Ensemble-based stochastic permeability and flow simulation of a sparsely sampled hard-rock aquifer supported by high performance computing
Clauser, Christoph
DOI: https://doi.org/10.1007/s10040-020-02163-5
Persistent URL: http://resolver.sub.uni-goettingen.de/purl?gldocs-11858/10674
Clauser, Christoph; Jülich-Aachen Research Alliance (JARA-HPC), RWTH Aachen University, Aachen, Germany
Abstract
Calibrating the heterogeneous permeability distribution of hard-rock aquifers based on sparse data is challenging but crucial for obtaining meaningful groundwater flow models. This study demonstrates the applicability of stochastic sampling of the prior permeability distribution and Metropolis sampling of the posterior permeability distribution using typical production data and measurements available in the context of groundwater abstraction. The case study is the Hastenrather Graben groundwater abstraction site near Aachen, Germany. A three-dimensional numerical flow model for the Carboniferous hard-rock aquifer is presented. Monte Carlo simulations are performed, for generating 1,000 realizations of the heterogeneous hard-rock permeability field, applying Sequential Gaussian Simulation based on nine log-permeability values for the geostatistical simulation. Forward simulation of flow during a production test for each realization results in the prior ensemble of model states verified by observation data in four wells. The computationally expensive ensemble simulations were performed in parallel with the simulation code SHEMAT-Suite on the high-performance computer JURECA. Applying a Metropolis sampler based on the misfit between drawdown simulations and observations results in a posterior ensemble comprising 251 realizations.

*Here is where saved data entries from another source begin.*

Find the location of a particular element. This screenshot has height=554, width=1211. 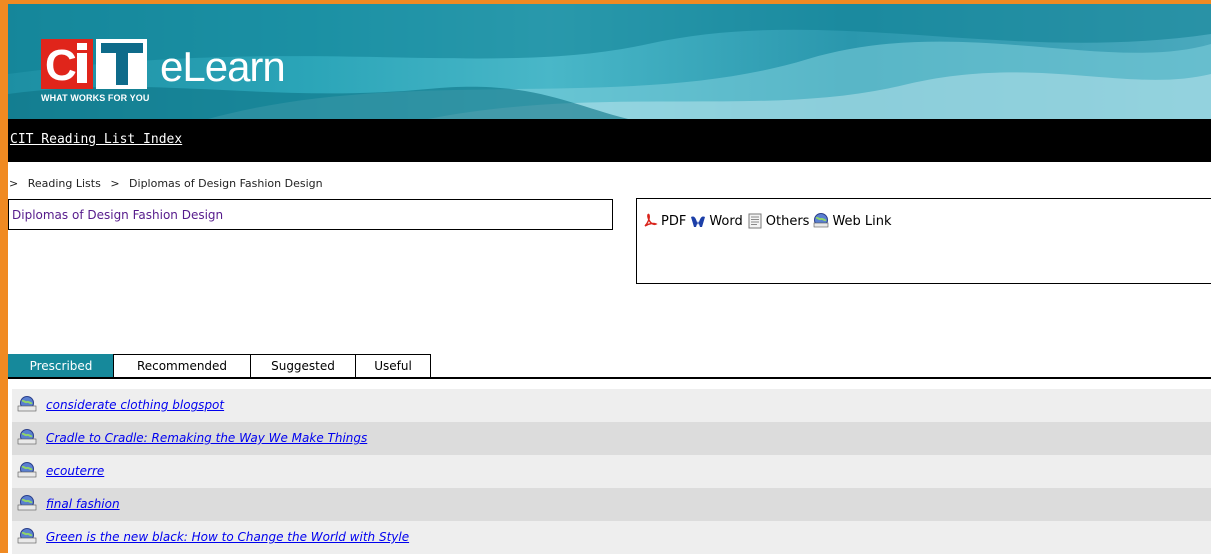

tab-recommended: Recommended is located at coordinates (182, 366).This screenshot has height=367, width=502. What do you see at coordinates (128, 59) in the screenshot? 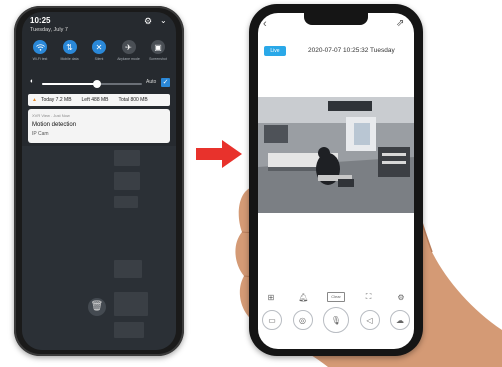
I see `quick-setting-label: Airplane mode` at bounding box center [128, 59].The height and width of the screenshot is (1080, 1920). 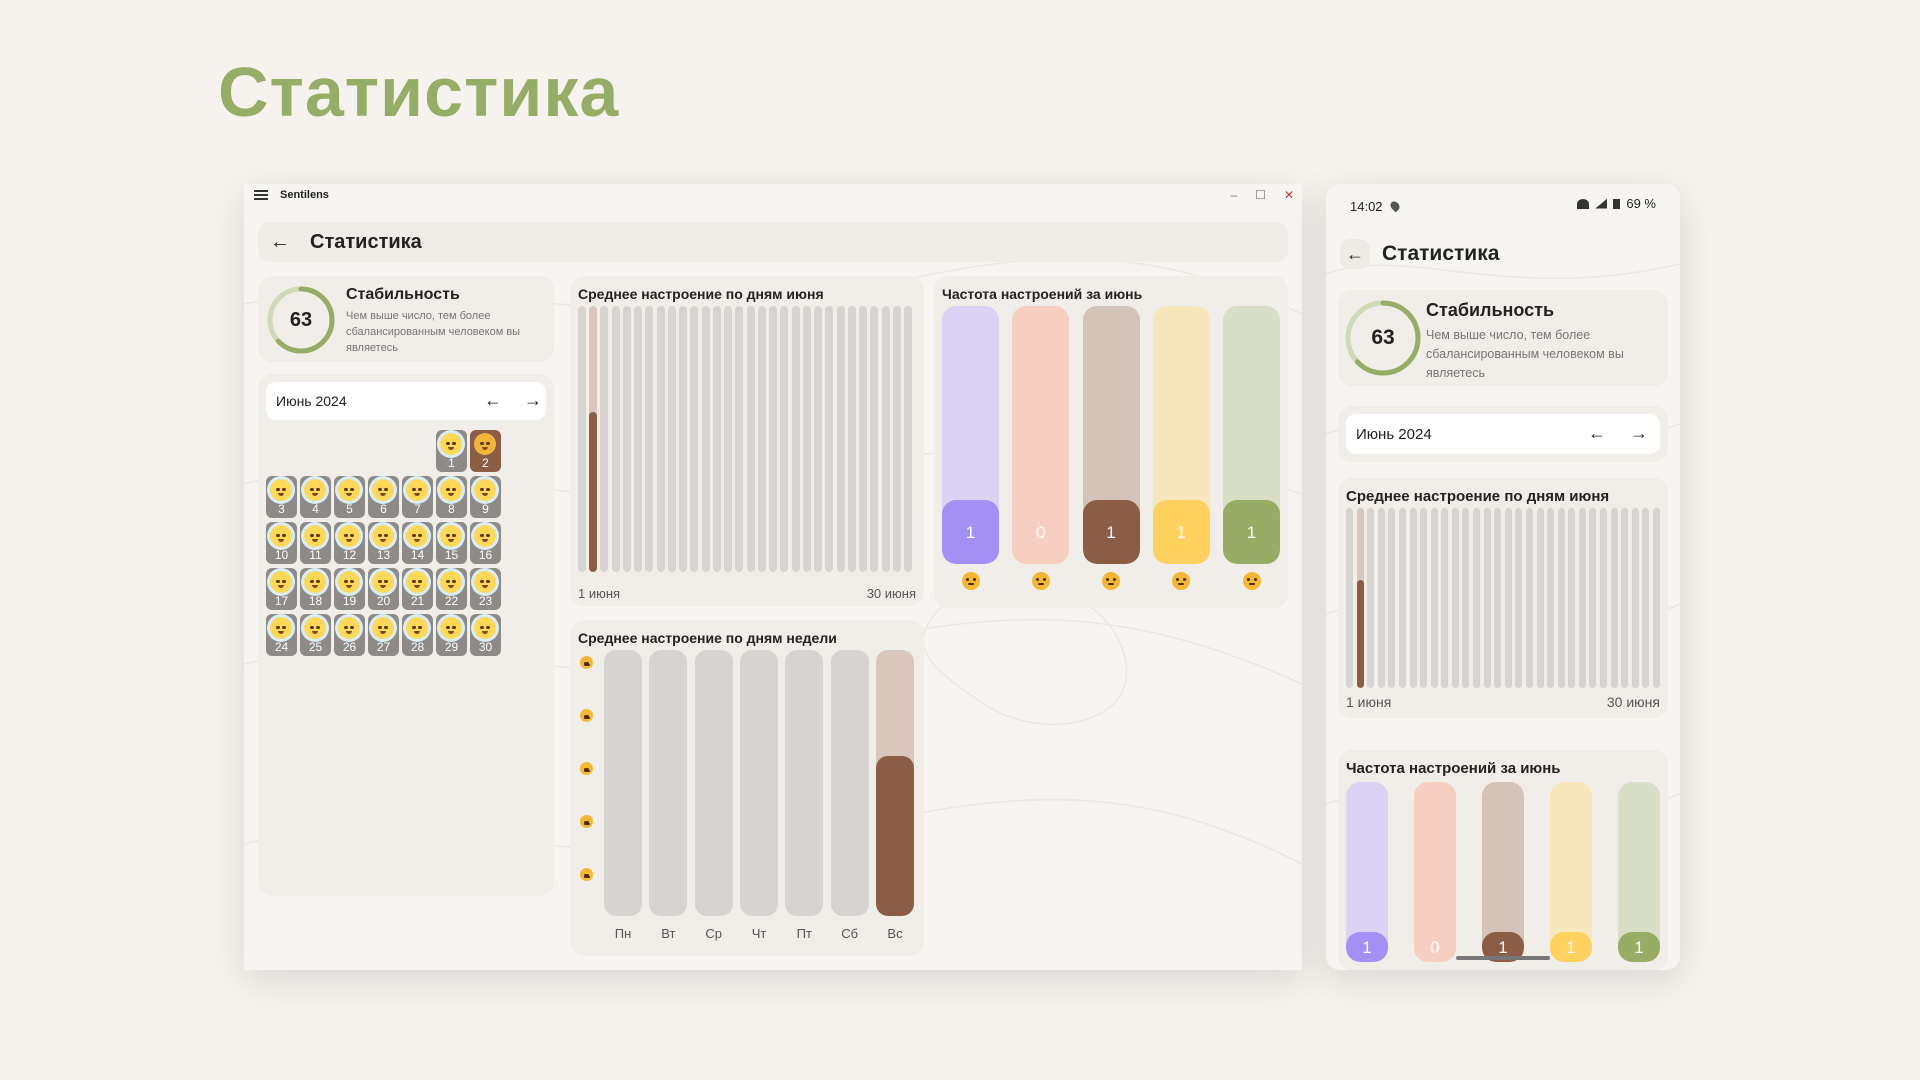 I want to click on frequency-bar: 0, so click(x=1435, y=872).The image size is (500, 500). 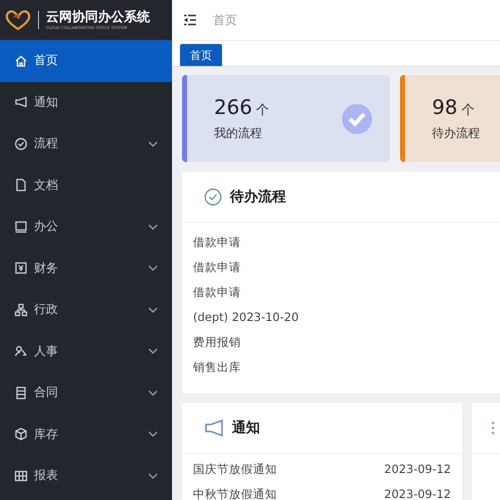 What do you see at coordinates (346, 318) in the screenshot?
I see `todo-link: (dept) 2023-10-20` at bounding box center [346, 318]. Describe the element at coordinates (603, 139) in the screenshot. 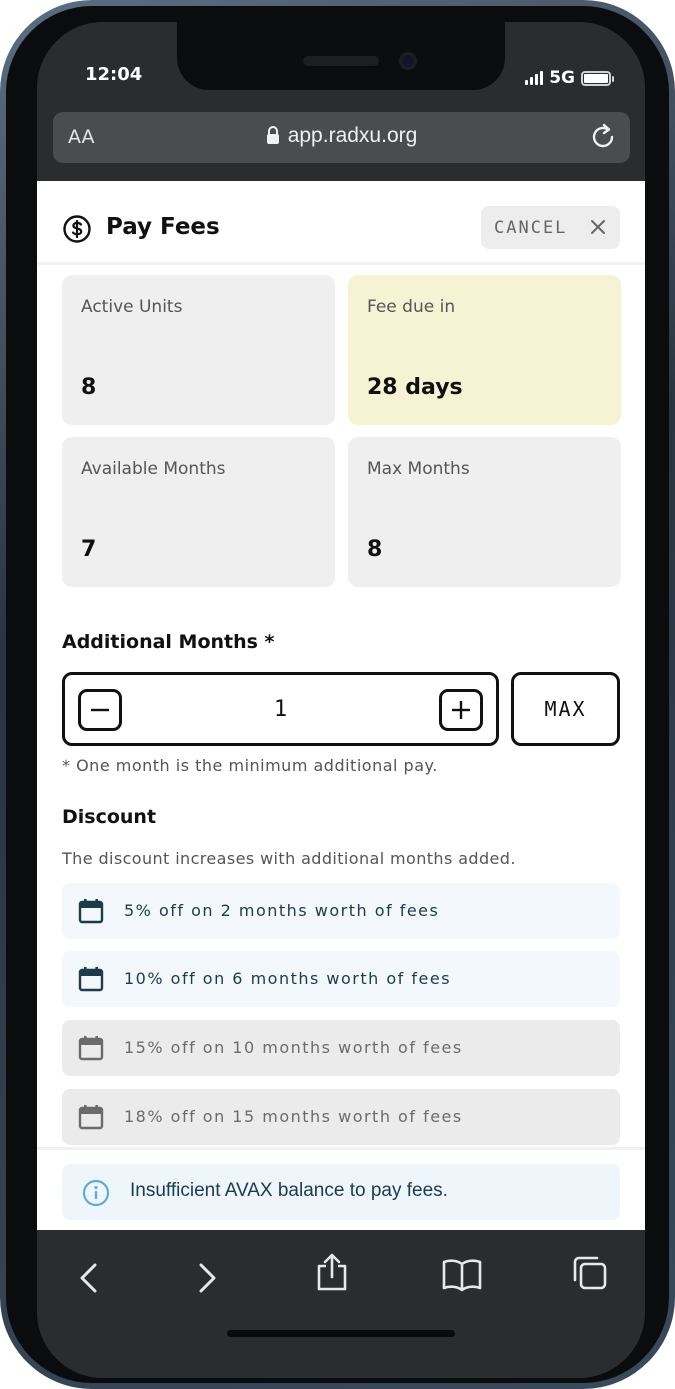

I see `reload-icon` at that location.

The posterior mean log-permeability is −11.67 with an uncertainty of 0.83. The corresponding average posterior uncertainty of the drawdown simulation is 1.1 m. Even though some sources of uncertainty (e.g. scenario uncertainty) remain unquantified, this study is an important step towards an entire uncertainty quantification for a sparsely sampled hard-rock aquifer. Further, it provides a real-case application of stochastic hydrogeological approaches demonstrating how to accomplish uncertainty quantification of subsurface flow models in practice.